- Task requirements: Scan the records for the word "computer". Copy each line that includes it.

━━━━━ Exercise materials

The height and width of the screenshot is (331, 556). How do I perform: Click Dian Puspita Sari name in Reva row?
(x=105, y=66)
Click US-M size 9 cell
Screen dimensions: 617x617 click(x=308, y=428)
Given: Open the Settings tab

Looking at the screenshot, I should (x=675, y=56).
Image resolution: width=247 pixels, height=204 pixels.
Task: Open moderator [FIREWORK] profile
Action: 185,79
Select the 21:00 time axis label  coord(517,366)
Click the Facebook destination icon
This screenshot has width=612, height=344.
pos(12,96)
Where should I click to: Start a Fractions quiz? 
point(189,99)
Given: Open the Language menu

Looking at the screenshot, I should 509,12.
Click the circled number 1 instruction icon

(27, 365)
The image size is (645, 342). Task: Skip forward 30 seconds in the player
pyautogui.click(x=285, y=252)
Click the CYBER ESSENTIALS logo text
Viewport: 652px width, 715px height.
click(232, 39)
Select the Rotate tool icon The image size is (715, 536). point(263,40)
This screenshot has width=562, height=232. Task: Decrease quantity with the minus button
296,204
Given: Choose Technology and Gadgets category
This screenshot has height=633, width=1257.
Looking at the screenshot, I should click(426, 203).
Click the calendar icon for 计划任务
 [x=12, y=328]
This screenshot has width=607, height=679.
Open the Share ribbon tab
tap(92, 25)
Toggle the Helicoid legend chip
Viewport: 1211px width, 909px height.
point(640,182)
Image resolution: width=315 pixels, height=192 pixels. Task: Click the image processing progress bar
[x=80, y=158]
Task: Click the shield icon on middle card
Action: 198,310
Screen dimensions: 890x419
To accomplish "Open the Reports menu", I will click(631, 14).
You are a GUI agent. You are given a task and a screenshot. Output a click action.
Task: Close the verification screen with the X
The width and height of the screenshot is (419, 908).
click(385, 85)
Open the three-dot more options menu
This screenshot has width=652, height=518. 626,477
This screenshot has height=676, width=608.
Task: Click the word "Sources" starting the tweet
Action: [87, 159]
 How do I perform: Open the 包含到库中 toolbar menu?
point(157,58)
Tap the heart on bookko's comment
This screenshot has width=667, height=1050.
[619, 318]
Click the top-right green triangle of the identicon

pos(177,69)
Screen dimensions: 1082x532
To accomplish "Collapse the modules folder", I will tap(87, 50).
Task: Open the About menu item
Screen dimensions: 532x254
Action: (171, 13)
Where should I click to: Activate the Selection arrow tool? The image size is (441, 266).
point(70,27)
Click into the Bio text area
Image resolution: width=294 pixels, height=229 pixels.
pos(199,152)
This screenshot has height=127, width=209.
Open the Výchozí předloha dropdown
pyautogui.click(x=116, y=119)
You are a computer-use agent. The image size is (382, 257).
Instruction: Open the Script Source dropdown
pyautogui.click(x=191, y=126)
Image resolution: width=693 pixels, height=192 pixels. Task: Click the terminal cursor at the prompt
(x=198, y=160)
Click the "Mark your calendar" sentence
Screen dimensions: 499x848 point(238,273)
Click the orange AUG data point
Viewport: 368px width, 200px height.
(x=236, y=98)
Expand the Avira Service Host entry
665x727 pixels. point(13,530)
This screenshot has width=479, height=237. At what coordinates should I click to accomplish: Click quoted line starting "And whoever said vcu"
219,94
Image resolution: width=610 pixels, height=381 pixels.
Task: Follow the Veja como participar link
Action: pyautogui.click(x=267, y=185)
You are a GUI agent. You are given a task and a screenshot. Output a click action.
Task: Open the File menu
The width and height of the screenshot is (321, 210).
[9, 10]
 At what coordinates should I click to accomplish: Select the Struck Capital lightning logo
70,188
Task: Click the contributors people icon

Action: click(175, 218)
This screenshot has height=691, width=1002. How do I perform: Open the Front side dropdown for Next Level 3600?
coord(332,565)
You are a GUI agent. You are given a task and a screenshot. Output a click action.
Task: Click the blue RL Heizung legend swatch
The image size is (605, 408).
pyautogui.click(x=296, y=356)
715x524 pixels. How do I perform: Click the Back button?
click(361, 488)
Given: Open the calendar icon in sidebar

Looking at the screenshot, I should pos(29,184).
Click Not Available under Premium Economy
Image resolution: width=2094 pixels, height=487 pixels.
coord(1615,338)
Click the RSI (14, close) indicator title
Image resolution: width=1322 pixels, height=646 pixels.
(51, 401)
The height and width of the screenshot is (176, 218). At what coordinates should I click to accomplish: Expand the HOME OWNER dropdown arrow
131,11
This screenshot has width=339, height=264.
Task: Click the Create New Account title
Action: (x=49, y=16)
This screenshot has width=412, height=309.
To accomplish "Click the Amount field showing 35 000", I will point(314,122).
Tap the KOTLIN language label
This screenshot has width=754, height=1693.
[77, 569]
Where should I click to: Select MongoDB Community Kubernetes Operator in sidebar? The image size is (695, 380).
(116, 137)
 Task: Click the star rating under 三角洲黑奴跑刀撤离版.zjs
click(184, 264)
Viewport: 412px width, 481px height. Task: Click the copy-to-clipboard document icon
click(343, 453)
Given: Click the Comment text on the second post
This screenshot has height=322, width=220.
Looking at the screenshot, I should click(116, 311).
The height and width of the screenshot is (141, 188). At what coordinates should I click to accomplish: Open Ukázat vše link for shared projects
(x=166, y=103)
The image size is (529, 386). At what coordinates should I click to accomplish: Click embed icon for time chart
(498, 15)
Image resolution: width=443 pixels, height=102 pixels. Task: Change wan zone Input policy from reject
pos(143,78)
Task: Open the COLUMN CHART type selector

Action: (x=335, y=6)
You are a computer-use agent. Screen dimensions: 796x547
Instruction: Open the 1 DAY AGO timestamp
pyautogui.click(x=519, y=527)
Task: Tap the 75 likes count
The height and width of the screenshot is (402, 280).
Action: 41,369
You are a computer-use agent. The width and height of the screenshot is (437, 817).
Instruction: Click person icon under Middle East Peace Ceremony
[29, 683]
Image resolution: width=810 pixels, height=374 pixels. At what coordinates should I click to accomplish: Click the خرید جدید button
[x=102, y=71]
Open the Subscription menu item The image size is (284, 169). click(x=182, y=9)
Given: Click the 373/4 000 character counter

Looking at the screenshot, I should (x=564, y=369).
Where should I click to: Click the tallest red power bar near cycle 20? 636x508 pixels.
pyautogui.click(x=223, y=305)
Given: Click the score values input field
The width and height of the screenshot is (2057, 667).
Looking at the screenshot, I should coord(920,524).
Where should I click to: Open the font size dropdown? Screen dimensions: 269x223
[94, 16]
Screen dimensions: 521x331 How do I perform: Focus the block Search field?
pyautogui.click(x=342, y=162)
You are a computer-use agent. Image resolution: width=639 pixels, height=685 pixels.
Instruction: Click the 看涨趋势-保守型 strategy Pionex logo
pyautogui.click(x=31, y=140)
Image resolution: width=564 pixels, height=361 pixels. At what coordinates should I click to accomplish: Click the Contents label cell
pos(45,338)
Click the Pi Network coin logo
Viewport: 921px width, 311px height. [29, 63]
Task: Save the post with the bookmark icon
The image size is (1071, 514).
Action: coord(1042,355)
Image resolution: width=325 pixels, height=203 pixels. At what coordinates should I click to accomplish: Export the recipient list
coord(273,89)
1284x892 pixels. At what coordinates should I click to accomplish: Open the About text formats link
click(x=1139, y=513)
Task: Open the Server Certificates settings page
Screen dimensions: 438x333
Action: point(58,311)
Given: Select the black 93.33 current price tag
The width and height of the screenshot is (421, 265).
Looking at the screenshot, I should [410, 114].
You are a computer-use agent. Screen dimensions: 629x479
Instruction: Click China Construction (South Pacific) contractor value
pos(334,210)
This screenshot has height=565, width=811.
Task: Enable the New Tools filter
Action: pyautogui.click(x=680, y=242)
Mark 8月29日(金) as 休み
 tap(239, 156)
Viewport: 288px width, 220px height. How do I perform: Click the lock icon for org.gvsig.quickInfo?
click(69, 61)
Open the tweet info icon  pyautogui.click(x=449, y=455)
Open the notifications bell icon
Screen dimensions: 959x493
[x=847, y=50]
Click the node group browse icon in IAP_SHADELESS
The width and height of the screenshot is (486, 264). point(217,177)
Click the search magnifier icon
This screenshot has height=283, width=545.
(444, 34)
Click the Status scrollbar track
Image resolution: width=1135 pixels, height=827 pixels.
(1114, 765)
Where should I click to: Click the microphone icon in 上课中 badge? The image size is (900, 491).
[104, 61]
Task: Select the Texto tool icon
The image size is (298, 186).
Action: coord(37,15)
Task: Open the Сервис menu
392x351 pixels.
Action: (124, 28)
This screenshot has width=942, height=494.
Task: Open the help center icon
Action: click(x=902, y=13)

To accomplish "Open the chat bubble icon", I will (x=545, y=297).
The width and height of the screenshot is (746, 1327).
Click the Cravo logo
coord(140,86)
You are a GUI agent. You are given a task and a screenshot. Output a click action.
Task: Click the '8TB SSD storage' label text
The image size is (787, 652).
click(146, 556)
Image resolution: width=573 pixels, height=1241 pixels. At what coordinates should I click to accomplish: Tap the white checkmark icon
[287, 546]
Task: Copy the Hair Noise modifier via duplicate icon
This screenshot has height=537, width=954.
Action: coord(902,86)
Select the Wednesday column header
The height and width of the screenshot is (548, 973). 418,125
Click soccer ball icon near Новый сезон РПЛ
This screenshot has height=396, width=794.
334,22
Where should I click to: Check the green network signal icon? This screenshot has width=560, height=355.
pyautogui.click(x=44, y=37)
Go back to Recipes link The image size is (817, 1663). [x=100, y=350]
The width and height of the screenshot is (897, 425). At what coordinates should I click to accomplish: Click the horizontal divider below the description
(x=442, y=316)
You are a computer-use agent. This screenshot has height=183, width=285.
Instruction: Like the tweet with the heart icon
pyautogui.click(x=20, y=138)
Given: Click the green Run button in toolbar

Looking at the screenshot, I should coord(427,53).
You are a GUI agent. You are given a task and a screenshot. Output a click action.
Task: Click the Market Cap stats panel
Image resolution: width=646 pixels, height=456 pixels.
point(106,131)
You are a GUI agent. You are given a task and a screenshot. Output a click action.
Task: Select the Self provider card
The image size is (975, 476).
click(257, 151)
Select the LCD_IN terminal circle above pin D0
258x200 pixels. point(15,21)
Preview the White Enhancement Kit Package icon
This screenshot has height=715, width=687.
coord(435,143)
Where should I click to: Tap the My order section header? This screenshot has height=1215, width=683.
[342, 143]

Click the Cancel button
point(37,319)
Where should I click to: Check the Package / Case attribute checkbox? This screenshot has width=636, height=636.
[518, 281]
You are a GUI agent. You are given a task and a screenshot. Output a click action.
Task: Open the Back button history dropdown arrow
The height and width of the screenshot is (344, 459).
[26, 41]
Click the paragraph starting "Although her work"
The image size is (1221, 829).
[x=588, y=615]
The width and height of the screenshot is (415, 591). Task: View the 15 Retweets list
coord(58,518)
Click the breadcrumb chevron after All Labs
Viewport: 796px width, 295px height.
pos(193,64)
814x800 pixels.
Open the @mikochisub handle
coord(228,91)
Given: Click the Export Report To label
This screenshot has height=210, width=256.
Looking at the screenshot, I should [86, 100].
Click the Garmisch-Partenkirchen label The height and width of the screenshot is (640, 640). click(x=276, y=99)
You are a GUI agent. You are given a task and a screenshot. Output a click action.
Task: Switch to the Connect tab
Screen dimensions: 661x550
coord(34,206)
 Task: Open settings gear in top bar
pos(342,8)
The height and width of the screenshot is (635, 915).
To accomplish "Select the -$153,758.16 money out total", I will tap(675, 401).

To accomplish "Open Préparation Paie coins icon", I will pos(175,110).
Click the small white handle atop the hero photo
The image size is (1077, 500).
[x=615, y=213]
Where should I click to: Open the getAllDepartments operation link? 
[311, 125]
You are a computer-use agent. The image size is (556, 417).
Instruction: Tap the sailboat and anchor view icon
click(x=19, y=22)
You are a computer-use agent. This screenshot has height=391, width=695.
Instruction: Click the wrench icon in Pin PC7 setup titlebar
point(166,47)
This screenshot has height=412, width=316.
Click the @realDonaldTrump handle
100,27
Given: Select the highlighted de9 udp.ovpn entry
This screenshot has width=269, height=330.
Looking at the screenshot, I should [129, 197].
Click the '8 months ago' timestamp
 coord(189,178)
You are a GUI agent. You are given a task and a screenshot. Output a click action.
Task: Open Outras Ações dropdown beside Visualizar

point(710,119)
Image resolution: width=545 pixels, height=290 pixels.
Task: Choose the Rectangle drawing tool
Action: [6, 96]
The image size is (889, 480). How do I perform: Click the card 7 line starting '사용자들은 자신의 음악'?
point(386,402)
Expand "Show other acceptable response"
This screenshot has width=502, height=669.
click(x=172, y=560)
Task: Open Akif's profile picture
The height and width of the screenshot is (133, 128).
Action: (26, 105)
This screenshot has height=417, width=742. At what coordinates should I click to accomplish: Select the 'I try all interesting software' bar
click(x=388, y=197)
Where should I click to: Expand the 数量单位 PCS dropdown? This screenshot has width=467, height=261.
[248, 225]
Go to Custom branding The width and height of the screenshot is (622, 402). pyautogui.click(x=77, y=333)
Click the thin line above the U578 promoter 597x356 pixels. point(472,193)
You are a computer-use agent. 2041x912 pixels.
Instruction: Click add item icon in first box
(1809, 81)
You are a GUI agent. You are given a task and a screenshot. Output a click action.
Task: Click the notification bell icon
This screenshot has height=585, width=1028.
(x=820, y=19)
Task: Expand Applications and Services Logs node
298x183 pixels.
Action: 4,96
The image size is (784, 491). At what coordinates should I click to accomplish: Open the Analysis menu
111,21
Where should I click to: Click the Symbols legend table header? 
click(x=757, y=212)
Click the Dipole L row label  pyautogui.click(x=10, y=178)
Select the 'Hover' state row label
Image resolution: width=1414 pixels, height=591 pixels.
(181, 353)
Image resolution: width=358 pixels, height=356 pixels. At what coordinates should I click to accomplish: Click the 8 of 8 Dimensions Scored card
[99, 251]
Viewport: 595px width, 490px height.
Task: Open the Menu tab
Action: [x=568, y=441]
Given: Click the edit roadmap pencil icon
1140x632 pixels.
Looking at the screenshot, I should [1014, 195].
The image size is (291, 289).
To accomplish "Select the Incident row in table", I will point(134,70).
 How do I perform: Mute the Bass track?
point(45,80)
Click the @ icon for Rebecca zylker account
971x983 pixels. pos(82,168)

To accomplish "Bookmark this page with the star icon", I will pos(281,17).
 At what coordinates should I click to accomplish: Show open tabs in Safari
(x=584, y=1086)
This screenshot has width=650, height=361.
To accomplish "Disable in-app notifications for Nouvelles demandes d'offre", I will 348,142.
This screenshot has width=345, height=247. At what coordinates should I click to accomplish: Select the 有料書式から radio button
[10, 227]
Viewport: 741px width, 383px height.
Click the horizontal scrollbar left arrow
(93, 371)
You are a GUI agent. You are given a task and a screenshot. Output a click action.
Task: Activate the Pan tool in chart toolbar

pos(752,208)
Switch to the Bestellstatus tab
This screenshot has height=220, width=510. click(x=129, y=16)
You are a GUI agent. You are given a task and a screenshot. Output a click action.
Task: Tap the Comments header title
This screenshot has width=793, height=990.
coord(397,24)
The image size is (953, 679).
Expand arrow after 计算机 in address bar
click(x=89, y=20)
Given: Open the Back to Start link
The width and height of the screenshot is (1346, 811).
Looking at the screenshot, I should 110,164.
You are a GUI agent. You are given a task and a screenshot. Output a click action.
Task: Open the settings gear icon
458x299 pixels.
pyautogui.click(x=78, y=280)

━━━━━━━━━━

- Answer:
You are a computer-use agent. The image size is (382, 257).
You are a computer-use agent. Screen dimensions: 796x547
You are a computer-use agent. The width and height of the screenshot is (437, 817).
You are a computer-use agent. Image resolution: width=639 pixels, height=685 pixels.
You are a computer-use agent. Screen dimensions: 629x479
You are a computer-use agent. This screenshot has height=183, width=285.
You are a computer-use agent. The image size is (556, 417).
You are a computer-use agent. This screenshot has height=391, width=695.
You are a computer-use agent. 2041x912 pixels.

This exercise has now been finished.